[Opening DATA UNDER STUDY section]
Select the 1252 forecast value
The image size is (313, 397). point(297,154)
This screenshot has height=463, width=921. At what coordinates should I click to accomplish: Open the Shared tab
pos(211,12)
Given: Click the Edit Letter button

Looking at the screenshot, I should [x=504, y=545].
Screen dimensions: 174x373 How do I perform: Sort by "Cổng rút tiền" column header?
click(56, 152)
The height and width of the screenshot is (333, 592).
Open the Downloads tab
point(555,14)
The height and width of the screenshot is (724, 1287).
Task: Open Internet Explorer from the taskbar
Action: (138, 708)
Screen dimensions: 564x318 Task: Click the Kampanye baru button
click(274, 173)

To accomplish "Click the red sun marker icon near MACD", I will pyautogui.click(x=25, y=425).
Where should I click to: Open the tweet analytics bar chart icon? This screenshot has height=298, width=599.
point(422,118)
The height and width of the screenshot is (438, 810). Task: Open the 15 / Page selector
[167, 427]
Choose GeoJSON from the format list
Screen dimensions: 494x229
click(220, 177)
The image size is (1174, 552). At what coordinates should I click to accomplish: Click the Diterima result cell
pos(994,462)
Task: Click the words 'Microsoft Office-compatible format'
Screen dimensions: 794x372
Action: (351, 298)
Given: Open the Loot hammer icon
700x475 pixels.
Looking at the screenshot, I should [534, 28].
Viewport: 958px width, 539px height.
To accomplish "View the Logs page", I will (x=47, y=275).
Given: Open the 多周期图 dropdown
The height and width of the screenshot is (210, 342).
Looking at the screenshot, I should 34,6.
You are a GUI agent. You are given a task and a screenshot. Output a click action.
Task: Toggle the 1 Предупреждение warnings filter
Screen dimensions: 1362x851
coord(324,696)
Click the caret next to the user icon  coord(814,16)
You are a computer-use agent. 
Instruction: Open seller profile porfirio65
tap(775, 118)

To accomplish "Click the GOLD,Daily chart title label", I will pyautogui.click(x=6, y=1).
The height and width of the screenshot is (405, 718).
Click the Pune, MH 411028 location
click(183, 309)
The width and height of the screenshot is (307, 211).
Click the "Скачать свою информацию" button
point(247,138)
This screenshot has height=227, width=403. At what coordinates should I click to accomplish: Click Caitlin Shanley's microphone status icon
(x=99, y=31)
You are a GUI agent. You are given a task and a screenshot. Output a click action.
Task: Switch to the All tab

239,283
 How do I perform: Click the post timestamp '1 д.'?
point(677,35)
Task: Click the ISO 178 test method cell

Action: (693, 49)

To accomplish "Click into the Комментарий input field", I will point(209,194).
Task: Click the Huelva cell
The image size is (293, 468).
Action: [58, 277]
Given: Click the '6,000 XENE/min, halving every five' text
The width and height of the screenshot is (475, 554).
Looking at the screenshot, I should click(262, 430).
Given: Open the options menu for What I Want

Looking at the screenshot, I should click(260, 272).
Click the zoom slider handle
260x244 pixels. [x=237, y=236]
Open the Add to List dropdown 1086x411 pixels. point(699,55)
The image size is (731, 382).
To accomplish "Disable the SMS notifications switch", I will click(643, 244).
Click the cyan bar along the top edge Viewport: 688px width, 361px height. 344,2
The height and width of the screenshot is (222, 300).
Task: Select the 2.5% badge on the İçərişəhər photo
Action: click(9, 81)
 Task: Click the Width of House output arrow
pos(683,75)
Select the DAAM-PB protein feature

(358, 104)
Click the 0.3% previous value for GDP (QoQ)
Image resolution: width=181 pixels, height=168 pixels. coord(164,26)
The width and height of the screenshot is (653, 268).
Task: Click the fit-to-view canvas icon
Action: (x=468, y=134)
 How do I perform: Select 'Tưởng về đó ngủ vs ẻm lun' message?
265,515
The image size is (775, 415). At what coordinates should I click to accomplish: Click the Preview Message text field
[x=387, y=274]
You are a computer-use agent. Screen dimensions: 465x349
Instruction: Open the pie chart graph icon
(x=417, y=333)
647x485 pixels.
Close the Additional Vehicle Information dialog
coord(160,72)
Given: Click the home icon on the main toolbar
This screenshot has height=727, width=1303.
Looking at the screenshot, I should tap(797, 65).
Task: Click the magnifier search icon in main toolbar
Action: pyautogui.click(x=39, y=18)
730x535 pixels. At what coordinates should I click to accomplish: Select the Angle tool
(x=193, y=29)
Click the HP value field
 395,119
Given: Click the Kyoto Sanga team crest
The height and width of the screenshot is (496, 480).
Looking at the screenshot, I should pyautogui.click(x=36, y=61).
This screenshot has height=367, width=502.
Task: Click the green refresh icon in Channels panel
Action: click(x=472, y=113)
[Closing DATA UNDER STUDY section]
PROBLEM TO SOLVE:
All of the records above need to be copied exactly.

EXERCISE RESULT:
Select the 1252 forecast value
The image size is (313, 397). point(297,154)
This screenshot has height=463, width=921. At what coordinates should I click to accomplish: Open the Shared tab
pos(211,12)
Given: Click the Edit Letter button

Looking at the screenshot, I should [x=504, y=545].
Screen dimensions: 174x373 How do I perform: Sort by "Cổng rút tiền" column header?
click(56, 152)
The height and width of the screenshot is (333, 592).
Open the Downloads tab
point(555,14)
The height and width of the screenshot is (724, 1287).
Task: Open Internet Explorer from the taskbar
Action: (138, 708)
Screen dimensions: 564x318 Task: Click the Kampanye baru button
click(274, 173)

To accomplish "Click the red sun marker icon near MACD", I will pyautogui.click(x=25, y=425).
Where should I click to: Open the tweet analytics bar chart icon? This screenshot has height=298, width=599.
point(422,118)
The height and width of the screenshot is (438, 810). Task: Open the 15 / Page selector
[167, 427]
Choose GeoJSON from the format list
Screen dimensions: 494x229
click(220, 177)
The image size is (1174, 552). At what coordinates should I click to accomplish: Click the Diterima result cell
pos(994,462)
Task: Click the words 'Microsoft Office-compatible format'
Screen dimensions: 794x372
Action: (351, 298)
Given: Open the Loot hammer icon
700x475 pixels.
Looking at the screenshot, I should [534, 28].
Viewport: 958px width, 539px height.
To accomplish "View the Logs page", I will (x=47, y=275).
Given: Open the 多周期图 dropdown
The height and width of the screenshot is (210, 342).
Looking at the screenshot, I should 34,6.
You are a GUI agent. You are given a task and a screenshot. Output a click action.
Task: Toggle the 1 Предупреждение warnings filter
Screen dimensions: 1362x851
coord(324,696)
Click the caret next to the user icon  coord(814,16)
You are a computer-use agent. 
Instruction: Open seller profile porfirio65
tap(775, 118)

To accomplish "Click the GOLD,Daily chart title label", I will pyautogui.click(x=6, y=1).
The height and width of the screenshot is (405, 718).
Click the Pune, MH 411028 location
click(183, 309)
The width and height of the screenshot is (307, 211).
Click the "Скачать свою информацию" button
point(247,138)
This screenshot has height=227, width=403. At what coordinates should I click to accomplish: Click Caitlin Shanley's microphone status icon
(x=99, y=31)
You are a GUI agent. You are given a task and a screenshot. Output a click action.
Task: Switch to the All tab

239,283
 How do I perform: Click the post timestamp '1 д.'?
point(677,35)
Task: Click the ISO 178 test method cell

Action: (693, 49)

To accomplish "Click into the Комментарий input field", I will point(209,194).
Task: Click the Huelva cell
The image size is (293, 468).
Action: [58, 277]
Given: Click the '6,000 XENE/min, halving every five' text
The width and height of the screenshot is (475, 554).
Looking at the screenshot, I should click(262, 430).
Given: Open the options menu for What I Want

Looking at the screenshot, I should click(260, 272).
Click the zoom slider handle
260x244 pixels. [x=237, y=236]
Open the Add to List dropdown 1086x411 pixels. point(699,55)
The image size is (731, 382).
To accomplish "Disable the SMS notifications switch", I will click(643, 244).
Click the cyan bar along the top edge Viewport: 688px width, 361px height. 344,2
The height and width of the screenshot is (222, 300).
Task: Select the 2.5% badge on the İçərişəhər photo
Action: click(9, 81)
 Task: Click the Width of House output arrow
pos(683,75)
Select the DAAM-PB protein feature

(358, 104)
Click the 0.3% previous value for GDP (QoQ)
Image resolution: width=181 pixels, height=168 pixels. coord(164,26)
The width and height of the screenshot is (653, 268).
Task: Click the fit-to-view canvas icon
Action: (x=468, y=134)
 How do I perform: Select 'Tưởng về đó ngủ vs ẻm lun' message?
265,515
The image size is (775, 415). At what coordinates should I click to accomplish: Click the Preview Message text field
[x=387, y=274]
You are a computer-use agent. Screen dimensions: 465x349
Instruction: Open the pie chart graph icon
(x=417, y=333)
647x485 pixels.
Close the Additional Vehicle Information dialog
coord(160,72)
Given: Click the home icon on the main toolbar
This screenshot has height=727, width=1303.
Looking at the screenshot, I should tap(797, 65).
Task: Click the magnifier search icon in main toolbar
Action: pyautogui.click(x=39, y=18)
730x535 pixels. At what coordinates should I click to accomplish: Select the Angle tool
(x=193, y=29)
Click the HP value field
 395,119
Given: Click the Kyoto Sanga team crest
The height and width of the screenshot is (496, 480).
Looking at the screenshot, I should pyautogui.click(x=36, y=61).
This screenshot has height=367, width=502.
Task: Click the green refresh icon in Channels panel
Action: click(x=472, y=113)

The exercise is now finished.